◆ Exercise details: Could you please repeat the entries below word for word, with the images left out?
── Data provided ──
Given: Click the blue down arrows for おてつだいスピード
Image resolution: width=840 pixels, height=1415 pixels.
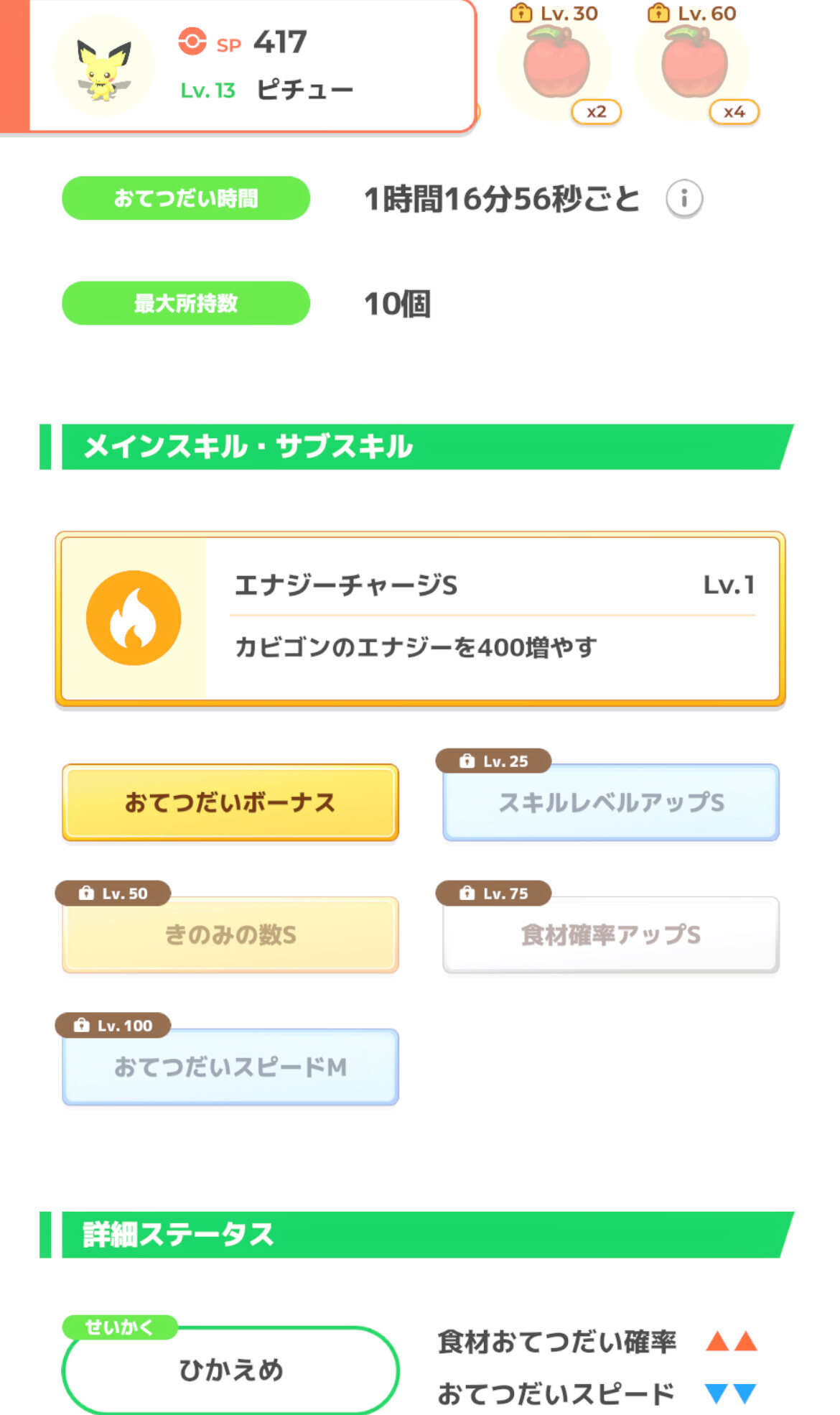Looking at the screenshot, I should [x=731, y=1393].
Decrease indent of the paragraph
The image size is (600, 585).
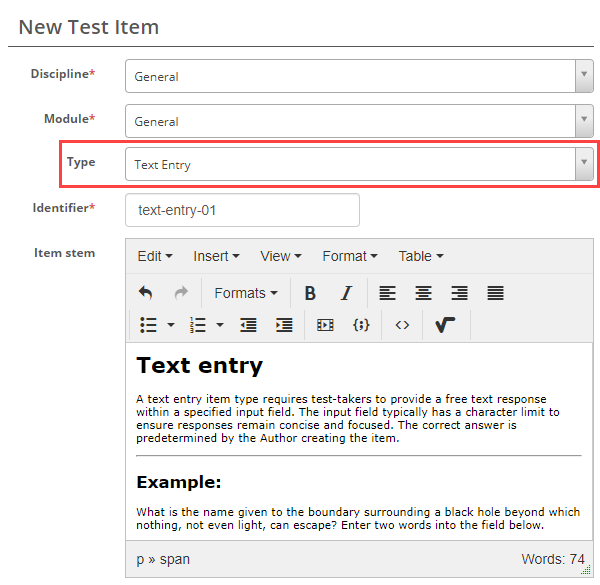click(248, 325)
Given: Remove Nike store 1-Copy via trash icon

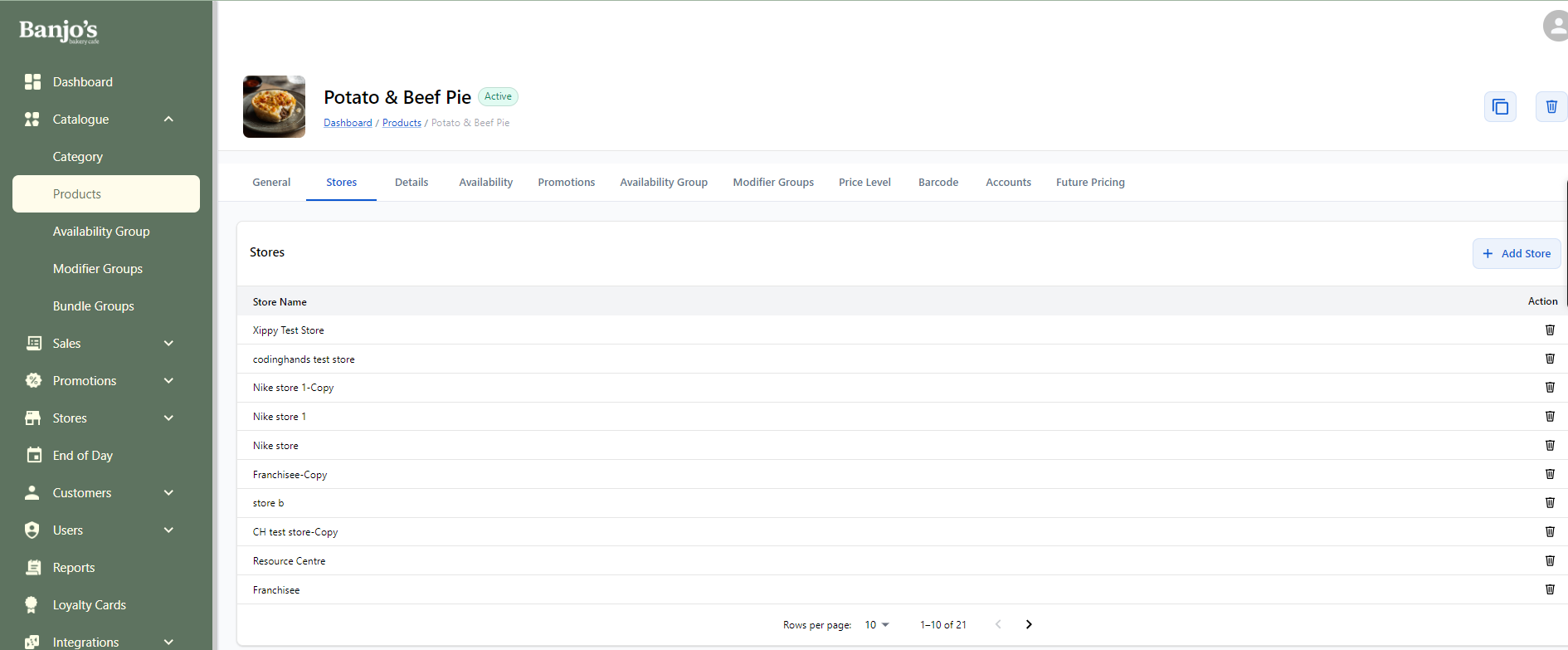Looking at the screenshot, I should click(x=1549, y=388).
───
◆ Task response:
Given: Click the blue down arrows for おてつだいスピード
Image resolution: width=840 pixels, height=1415 pixels.
Looking at the screenshot, I should [x=731, y=1393].
Decrease indent of the paragraph
The image size is (600, 585).
click(248, 325)
Given: Remove Nike store 1-Copy via trash icon

Looking at the screenshot, I should click(x=1549, y=388).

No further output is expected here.